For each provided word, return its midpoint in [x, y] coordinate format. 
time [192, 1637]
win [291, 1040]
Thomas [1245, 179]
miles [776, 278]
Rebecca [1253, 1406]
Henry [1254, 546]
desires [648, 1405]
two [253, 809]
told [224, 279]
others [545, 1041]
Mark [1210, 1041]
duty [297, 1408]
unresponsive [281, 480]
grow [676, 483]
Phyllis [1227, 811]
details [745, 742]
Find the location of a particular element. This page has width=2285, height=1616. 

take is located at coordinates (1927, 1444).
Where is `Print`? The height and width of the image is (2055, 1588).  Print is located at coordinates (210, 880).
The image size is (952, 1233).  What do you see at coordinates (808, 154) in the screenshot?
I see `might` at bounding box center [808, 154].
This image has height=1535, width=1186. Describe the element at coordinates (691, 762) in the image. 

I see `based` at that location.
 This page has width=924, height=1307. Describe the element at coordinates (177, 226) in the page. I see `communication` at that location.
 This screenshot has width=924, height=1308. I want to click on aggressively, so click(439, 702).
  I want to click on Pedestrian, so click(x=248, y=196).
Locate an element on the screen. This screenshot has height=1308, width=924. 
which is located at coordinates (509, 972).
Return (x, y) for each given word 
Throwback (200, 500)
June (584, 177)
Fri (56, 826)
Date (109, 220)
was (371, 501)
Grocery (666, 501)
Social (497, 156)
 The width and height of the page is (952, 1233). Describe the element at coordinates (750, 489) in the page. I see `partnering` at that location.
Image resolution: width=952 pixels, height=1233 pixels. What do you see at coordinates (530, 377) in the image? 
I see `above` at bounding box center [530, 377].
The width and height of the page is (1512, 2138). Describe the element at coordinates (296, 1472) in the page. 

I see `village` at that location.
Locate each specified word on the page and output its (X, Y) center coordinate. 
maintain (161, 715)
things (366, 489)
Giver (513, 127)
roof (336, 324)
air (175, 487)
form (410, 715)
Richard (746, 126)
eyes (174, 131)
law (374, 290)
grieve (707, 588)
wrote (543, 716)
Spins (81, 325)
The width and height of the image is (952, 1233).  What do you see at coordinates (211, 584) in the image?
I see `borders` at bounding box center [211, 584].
..............................
**Directions for this task:** Rewrite every item above as a numbered list, leaving out the blank lines.

**The output:**
1. For each provided word, return its midpoint in [x, y] coordinate format. 
2. time [192, 1637]
3. win [291, 1040]
4. Thomas [1245, 179]
5. miles [776, 278]
6. Rebecca [1253, 1406]
7. Henry [1254, 546]
8. desires [648, 1405]
9. two [253, 809]
10. told [224, 279]
11. others [545, 1041]
12. Mark [1210, 1041]
13. duty [297, 1408]
14. unresponsive [281, 480]
15. grow [676, 483]
16. Phyllis [1227, 811]
17. details [745, 742]
18. Find the location of a particular element. This page has width=2285, height=1616. 
19. take is located at coordinates (1927, 1444).
20. Where is `Print`? The height and width of the image is (2055, 1588).  Print is located at coordinates (210, 880).
21. The image size is (952, 1233).  What do you see at coordinates (808, 154) in the screenshot?
22. I see `might` at bounding box center [808, 154].
23. This image has height=1535, width=1186. Describe the element at coordinates (691, 762) in the image. 
24. I see `based` at that location.
25.  This page has width=924, height=1307. Describe the element at coordinates (177, 226) in the page. I see `communication` at that location.
26.  This screenshot has width=924, height=1308. I want to click on aggressively, so click(439, 702).
27.   I want to click on Pedestrian, so click(x=248, y=196).
28. Locate an element on the screen. This screenshot has height=1308, width=924. 
29. which is located at coordinates (509, 972).
30. Return (x, y) for each given word 
31. Throwback (200, 500)
32. June (584, 177)
33. Fri (56, 826)
34. Date (109, 220)
35. was (371, 501)
36. Grocery (666, 501)
37. Social (497, 156)
38.  The width and height of the page is (952, 1233). Describe the element at coordinates (750, 489) in the page. I see `partnering` at that location.
39. Image resolution: width=952 pixels, height=1233 pixels. What do you see at coordinates (530, 377) in the image? 
40. I see `above` at bounding box center [530, 377].
41. The width and height of the page is (1512, 2138). Describe the element at coordinates (296, 1472) in the page. 
42. I see `village` at that location.
43. Locate each specified word on the page and output its (X, Y) center coordinate. 
44. maintain (161, 715)
45. things (366, 489)
46. Giver (513, 127)
47. roof (336, 324)
48. air (175, 487)
49. form (410, 715)
50. Richard (746, 126)
51. eyes (174, 131)
52. law (374, 290)
53. grieve (707, 588)
54. wrote (543, 716)
55. Spins (81, 325)
56. The width and height of the image is (952, 1233).  What do you see at coordinates (211, 584) in the image?
57. I see `borders` at bounding box center [211, 584].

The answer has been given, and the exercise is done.